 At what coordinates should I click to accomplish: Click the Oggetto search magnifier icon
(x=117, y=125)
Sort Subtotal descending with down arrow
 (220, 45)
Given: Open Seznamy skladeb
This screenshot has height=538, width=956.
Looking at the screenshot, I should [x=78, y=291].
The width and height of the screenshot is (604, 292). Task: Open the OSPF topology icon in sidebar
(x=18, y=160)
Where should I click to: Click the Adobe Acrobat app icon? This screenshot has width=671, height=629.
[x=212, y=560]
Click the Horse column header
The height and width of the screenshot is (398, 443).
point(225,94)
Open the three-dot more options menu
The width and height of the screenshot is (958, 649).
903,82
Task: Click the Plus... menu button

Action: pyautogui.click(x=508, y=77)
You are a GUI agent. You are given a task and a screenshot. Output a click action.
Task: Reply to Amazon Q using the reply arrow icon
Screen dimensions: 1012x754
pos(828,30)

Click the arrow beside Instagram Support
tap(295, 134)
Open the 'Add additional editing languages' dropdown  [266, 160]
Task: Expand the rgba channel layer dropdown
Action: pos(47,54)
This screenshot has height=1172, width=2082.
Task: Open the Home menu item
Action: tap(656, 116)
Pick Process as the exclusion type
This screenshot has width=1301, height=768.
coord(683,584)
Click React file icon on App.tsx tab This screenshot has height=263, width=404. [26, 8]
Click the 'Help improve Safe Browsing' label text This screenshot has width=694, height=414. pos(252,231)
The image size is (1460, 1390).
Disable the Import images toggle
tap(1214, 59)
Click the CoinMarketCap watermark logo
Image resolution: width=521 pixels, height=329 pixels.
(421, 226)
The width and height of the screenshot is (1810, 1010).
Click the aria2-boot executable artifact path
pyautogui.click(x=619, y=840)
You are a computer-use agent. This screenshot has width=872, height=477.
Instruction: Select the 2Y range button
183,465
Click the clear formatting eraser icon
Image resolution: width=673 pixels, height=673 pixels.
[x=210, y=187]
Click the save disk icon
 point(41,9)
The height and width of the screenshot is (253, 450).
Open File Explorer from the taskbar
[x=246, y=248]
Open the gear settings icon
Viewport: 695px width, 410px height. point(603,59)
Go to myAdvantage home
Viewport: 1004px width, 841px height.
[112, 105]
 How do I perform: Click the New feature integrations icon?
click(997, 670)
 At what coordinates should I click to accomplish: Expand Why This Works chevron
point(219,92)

# EXERCISE
Please copy the records from the line containing "Click the arrow beside Instagram Support" through the line containing "Click React file", reproducing each line character for character.

# CORRECT RESULT
Click the arrow beside Instagram Support
tap(295, 134)
Open the 'Add additional editing languages' dropdown  [266, 160]
Task: Expand the rgba channel layer dropdown
Action: pos(47,54)
This screenshot has height=1172, width=2082.
Task: Open the Home menu item
Action: tap(656, 116)
Pick Process as the exclusion type
This screenshot has width=1301, height=768.
coord(683,584)
Click React file icon on App.tsx tab This screenshot has height=263, width=404. [26, 8]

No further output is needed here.